In order to elucidate the fate of the residues of the pyrethroid acaricide-insecticide, acrinathrin in soil, maize plants were grown for one month on the specially-made pots filled with two different types of soils containing fresh and one-month-aged residues of [$^{14}C$]acrinathrin, respectively. The mineralization of [$^{14}C$]acrinathrin to $^{14}CO_2$ during the one-month period of aging and of maize cultivation amounted to $23{\sim}24%$ and $24{\sim}33%$, respectively, of the original $^{14}C$ activities.
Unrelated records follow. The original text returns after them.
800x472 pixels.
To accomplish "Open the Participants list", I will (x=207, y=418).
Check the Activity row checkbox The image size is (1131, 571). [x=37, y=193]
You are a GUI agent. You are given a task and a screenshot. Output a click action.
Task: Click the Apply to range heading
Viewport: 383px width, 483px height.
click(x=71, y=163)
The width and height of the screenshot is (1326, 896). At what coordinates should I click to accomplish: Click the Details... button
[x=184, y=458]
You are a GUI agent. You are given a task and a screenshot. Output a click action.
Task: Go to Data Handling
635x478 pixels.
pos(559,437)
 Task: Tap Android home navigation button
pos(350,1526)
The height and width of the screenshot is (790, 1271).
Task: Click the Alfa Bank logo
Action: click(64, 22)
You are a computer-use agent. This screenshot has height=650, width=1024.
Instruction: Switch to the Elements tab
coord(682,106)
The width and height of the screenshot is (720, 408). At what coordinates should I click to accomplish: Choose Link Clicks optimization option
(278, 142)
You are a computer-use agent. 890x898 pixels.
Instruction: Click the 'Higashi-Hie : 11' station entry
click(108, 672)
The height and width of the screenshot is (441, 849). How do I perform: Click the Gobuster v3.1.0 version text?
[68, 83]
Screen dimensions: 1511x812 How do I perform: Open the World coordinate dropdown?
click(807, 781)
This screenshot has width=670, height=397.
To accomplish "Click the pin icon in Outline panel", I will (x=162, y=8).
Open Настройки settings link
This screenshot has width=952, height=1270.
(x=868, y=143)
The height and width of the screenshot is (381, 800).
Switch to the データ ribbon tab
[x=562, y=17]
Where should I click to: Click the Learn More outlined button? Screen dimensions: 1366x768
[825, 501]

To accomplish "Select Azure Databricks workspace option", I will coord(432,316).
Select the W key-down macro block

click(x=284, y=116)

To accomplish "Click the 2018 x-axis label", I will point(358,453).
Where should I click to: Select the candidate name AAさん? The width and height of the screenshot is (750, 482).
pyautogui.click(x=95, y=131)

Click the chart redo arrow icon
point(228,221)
At harvest after one-month growing, the shoots and roots contained less than 0.1% and 1% of the originally applied $^{14}C$ activity, respectively, whereas the $^{14}C$ activity remaining in soil was $65{\sim}80%$ in both soils. Three degradation products with m/z 198(3-phenoxybenzaldehyde), m/z 214(3-phenoxybenzoic acid), and m/z 228(methyl 3-phenoxybenzoate) besides an unknown were identified from acetone extracts of both soils without and with maize plants after treatment of [$^{14}C$]acrinathrin, by autoradiography and GC-MS, and those with m/z 225(3-phenoxybenzaldehyde cyanohydrin) and m/z 198 (3-phenoxybenzaldehyde) from acetone extract of the Soil A treated with 50 ppm acrinathrin and grown with maize plants for 30 days were identified by mass spectrometry. These results suggested that the hydrolytic cleavage of the ester linkage adjacent to the $^{14}C$ with a cyano group, forming 3-phenoxybenzaldehyde cyanohydrin. The removal of hydrogen cyanide therefrom leads to the formation of 3-phenoxybenzaldehyde as one of the major products. The subsequent oxidation of the aldehyde to 3-phenoxybenzoic acid, followed by decarboxylation would evolve $^{14}CO_2$. Solvent extractability of the soils where maize plants were grown for 1 month and/or [$^{14}C$]acrinathrin was aged for 1 month was less than 31% of the original $^{14}C$ activity and over 95% of the total $^{14}C$ activity in soil extracts was distributed in the organic phase. Accordingly, acrinathrin turned out to be degraded rapidly in both soils and be bound to soil constituents as well, not being available to crops.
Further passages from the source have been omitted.